Over the past three years, the price of gold has established a pattern of lows in December which leads to a rally each new year. The yellow metal is highly sensitive to changes in the value of the U.S. dollar as it is the world’s reserve currency and the benchmark pricing mechanism for most commodities, gold included. At the same time, the price of gold also tends to react to changes in interest rates as it has a long history as a barometer for inflationary pressures. When real interest rates increase, the cost of carrying commodities like gold increases and the prices tend to move lower. However, when interest rates increase because of inflation, gold tends to shine brightest.

The final month of 2015, 2016, and 2017 were times when the U.S. Federal Reserve increased the short-term Fed Funds rate by twenty-five basis points. Since the U.S. central bank has acted a total of five times since liftoff from zero percent rates in 2015, the majority of rate hikes have come in December.
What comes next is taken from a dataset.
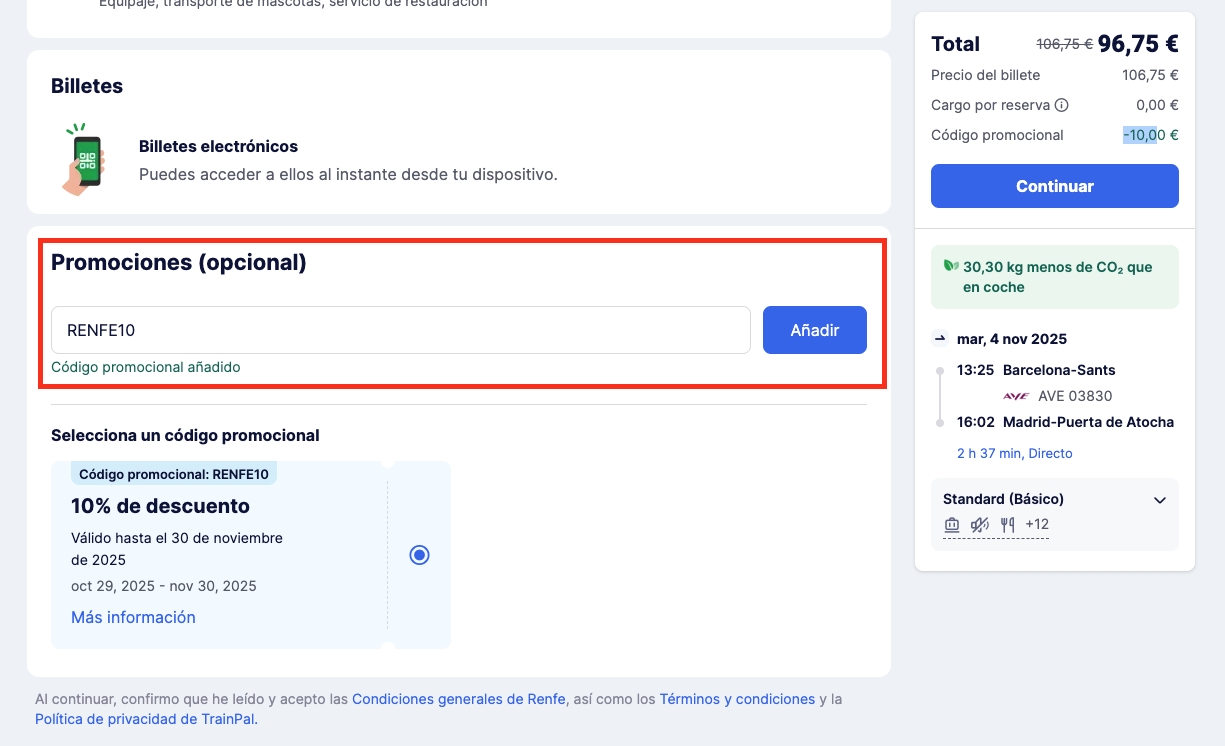Show the +12 additional amenities
The image size is (1225, 746).
pyautogui.click(x=1037, y=524)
Perhaps that is why gold has found itself at lows during the final month of each of those years. When the pressure is off in January, the price seems to recover, and each of the past three years, gold has made a higher low. 

Source: CQG

As the weekly chart of the price of gold shows, the price fell to a low of $1046.20 in December 2015. The following year during the final month, it found a bottom $77.70 higher at $1123.90 per ounce. In December 2017, gold’s low was at $1236.50, $112.60 above the previous year’s nadir.

Gold has been making higher lows for the past three years, and after trading to a high of $1365.40 on January 25, the yellow metal could be approaching a test of critical technical resistance at the 2016 high of $1377.50. The pattern of higher lows in gold has been firmly in place since late 2015, and it is possible the metal that glitters will head for a higher multiyear high soon.